Aprocitentan is an oral dual ERA that acts on both the ETA and ETB receptors and is the active metabolite of macitentan [56]. Phase 2 study results showed superior BP lowering with aprocitentan versus placebo or lisinopril in essential hypertension, leading to a pivotal phase 3 trial in patients with RHT [27]. The PRECISION trial was a blinded, randomized, phase 3 study designed to evaluate the effectiveness of aprocitentan when added to standard care for reducing BP compared with placebo over 48 weeks in patients with RHT, excluding patients with apparent or pseudo-resistant hypertension [59, 60•]. RHT was verified by a history of uncontrolled BP despite compliance with ≥ 3 antihypertensive medications of different drug classes for ≥ 1 year, SBP ≥ 140 mm Hg at screening, and no known secondary causes of hypertension [59, 60•]. The study design comprised a 4-week, double-blind, randomized treatment period with aprocitentan (25 mg or 12.5 mg) or placebo, a 32-week single-blind treatment period with aprocitentan (25 mg), and another 12-week double-blind withdrawal treatment period in which patients were rerandomized to aprocitentan (25 mg) or placebo [59, 60•]. The primary efficacy endpoint was change from baseline to week 4 in SBP measured by unattended automated office BP measurement; secondary endpoints were change in SBP from week 36 to week 40 and 24-h SBP and DBP measured by ambulatory BP monitoring at weeks 4 and 40 [59, 60•].

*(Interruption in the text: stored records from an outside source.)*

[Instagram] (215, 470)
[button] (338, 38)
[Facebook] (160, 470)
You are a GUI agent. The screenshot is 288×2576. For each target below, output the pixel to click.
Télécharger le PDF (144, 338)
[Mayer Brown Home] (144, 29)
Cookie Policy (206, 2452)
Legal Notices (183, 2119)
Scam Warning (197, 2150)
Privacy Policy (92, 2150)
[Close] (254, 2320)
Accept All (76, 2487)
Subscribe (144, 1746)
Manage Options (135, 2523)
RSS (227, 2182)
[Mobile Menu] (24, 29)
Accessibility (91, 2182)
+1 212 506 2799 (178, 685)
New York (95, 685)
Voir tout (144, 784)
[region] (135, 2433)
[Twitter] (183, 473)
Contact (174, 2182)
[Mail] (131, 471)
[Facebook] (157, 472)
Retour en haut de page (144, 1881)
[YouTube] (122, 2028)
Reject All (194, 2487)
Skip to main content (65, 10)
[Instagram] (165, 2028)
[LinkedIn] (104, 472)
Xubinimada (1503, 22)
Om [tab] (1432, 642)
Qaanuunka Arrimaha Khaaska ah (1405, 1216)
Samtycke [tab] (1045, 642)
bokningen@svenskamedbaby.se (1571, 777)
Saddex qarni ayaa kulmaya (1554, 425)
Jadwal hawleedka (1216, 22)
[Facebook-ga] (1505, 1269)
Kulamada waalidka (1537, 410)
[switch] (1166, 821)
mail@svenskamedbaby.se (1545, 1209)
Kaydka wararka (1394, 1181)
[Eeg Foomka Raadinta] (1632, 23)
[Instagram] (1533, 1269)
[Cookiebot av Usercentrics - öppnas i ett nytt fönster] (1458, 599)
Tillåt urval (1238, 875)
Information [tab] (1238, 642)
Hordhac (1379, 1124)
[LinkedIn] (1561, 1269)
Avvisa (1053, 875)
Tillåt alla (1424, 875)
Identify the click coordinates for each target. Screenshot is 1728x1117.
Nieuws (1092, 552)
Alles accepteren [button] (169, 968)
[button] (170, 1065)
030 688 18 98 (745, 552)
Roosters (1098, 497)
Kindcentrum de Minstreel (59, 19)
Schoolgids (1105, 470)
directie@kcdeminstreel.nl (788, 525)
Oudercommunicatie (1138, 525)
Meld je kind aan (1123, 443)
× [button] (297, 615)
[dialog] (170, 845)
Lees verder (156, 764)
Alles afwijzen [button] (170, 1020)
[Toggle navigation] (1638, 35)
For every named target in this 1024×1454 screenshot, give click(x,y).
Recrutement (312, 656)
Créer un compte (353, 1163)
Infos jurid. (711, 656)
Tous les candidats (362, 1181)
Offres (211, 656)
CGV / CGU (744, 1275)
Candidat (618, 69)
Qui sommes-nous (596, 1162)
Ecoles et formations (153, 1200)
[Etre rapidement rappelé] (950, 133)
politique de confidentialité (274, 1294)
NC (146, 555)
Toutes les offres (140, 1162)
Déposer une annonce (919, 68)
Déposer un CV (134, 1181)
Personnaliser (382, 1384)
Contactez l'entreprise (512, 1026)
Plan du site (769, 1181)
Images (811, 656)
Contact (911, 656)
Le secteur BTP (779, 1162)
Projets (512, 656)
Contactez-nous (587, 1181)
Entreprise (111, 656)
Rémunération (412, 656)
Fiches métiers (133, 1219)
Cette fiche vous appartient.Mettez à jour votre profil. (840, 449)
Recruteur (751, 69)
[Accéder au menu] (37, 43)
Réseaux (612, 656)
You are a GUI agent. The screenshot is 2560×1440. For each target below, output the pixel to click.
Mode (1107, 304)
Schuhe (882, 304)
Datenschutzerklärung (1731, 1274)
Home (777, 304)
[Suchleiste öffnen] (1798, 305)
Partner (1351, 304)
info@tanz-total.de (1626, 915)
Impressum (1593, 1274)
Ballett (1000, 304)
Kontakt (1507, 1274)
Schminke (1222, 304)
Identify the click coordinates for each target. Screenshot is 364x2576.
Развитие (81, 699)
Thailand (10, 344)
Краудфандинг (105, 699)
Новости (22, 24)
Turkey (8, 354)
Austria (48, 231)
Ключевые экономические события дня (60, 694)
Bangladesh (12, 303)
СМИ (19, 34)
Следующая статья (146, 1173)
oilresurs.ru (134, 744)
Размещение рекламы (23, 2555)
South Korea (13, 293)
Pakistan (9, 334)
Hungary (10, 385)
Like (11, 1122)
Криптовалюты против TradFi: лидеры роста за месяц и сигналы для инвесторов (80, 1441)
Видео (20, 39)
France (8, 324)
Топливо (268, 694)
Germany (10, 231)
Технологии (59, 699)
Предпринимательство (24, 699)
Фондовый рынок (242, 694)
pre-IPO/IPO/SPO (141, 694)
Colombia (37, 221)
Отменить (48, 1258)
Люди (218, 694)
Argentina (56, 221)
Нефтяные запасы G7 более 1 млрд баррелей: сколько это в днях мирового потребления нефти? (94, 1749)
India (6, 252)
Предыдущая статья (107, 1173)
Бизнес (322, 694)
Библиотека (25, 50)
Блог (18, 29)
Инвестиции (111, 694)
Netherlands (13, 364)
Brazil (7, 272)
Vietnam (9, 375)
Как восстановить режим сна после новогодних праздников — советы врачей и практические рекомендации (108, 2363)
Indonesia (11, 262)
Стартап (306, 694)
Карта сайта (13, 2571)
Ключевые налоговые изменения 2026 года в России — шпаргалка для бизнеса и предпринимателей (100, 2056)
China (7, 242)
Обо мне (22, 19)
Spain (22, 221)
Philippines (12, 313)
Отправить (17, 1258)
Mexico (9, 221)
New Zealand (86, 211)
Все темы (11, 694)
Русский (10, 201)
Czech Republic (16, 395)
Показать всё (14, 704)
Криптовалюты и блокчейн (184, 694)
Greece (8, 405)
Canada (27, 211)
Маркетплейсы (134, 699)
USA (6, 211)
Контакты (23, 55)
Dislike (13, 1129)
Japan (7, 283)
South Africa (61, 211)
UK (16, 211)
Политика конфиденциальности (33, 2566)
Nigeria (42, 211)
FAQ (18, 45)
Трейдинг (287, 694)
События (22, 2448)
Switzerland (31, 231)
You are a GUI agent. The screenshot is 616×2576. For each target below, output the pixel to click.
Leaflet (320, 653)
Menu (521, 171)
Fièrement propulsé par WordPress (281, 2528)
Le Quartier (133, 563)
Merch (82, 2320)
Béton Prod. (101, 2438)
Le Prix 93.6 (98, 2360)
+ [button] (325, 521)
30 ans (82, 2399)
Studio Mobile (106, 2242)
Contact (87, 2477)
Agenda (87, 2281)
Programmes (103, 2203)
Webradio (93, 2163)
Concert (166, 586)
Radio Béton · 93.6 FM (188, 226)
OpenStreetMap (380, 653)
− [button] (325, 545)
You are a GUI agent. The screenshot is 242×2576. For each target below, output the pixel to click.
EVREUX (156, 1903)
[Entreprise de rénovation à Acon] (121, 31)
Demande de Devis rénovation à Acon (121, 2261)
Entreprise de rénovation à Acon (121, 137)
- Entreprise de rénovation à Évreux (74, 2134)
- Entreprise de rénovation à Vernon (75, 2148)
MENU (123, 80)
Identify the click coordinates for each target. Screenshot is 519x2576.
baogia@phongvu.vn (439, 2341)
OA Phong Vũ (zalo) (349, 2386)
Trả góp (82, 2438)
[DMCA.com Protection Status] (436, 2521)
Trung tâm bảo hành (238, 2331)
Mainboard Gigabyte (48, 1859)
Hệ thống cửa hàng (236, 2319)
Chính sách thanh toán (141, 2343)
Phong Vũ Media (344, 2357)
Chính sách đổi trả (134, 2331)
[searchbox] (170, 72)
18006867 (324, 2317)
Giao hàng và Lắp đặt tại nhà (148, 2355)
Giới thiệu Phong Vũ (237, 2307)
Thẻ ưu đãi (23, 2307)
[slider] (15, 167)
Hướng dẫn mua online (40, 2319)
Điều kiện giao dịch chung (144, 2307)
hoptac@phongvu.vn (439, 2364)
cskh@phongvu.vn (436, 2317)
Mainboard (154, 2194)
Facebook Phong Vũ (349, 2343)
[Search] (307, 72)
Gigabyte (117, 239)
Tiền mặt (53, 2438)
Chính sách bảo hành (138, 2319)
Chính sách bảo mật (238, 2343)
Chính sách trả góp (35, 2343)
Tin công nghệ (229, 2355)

Results showed statistically significant and clinically meaningful reductions in SBP at week 4 in both aprocitentan dose groups versus placebo, and the primary efficacy endpoint was met [60•]. Least-squares mean (standard error) changes in SBP at 4 weeks were –15.3 (0.9) mm Hg for aprocitentan 12.5 mg, –15.2 (0.9) mm Hg for aprocitentan 25 mg, and –11.5 (0.9) mm Hg for placebo, amounting to respective differences versus placebo of –3.8 (1.3) mm Hg (97.5% CI, − 6.8 to –0.8; P = 0.0042) and –3.7 (1.3) mm Hg (–6.7 to –0.8; P = 0.0046). Least-squares mean (standard error) changes in office SBP from withdrawal baseline (week 36) to week 40 were –1.5 (0.8) mm Hg for aprocitentan 25 mg and + 4.4 (0.8) mm Hg for placebo (difference –5.8 [1.1]; 95% CI, –7.9 to –3.7; P < 0.0001). Placebo-corrected measurements from 24-h ABPM confirmed the significant reductions in SBP at 4 weeks with aprocitentan 12.5 mg (–4.2 mm Hg; 95% CI, –6.2 to –2.1) and 25 mg (–5.9 mm Hg; 95% CI, –7.9 to –3.8); reductions in DBP were comparable to those for SBP. Changes in mean 24-h ABPM measurement from withdrawal baseline (week 36) to week 40 also showed increased SBP (6.5 mm Hg; 95% CI, 4.6 to 8.5) and DBP (6.8 mm Hg; 95% CI, 5.5 to 8.0) with placebo versus aprocitentan. Reductions in BP were maintained over 48 weeks. Aprocitentan was generally well tolerated, with the primary adverse effect being edema. During the double-blind period, edema was reported by 9.1% and 18.4% of patients in the aprocitentan 12.5 mg and 25 mg groups, respectively, compared with 2.9% of patients in the placebo group; during the double-blind withdrawal period, edema was reported by 2.6% of patients receiving aprocitentan 25 mg and 1.3% of patients receiving placebo [60•]. A long-term favorable safety profile is especially important for chronic antihypertensive treatment to be used in patients who often have several comorbidities and are treated with multiple pharmacologic therapies.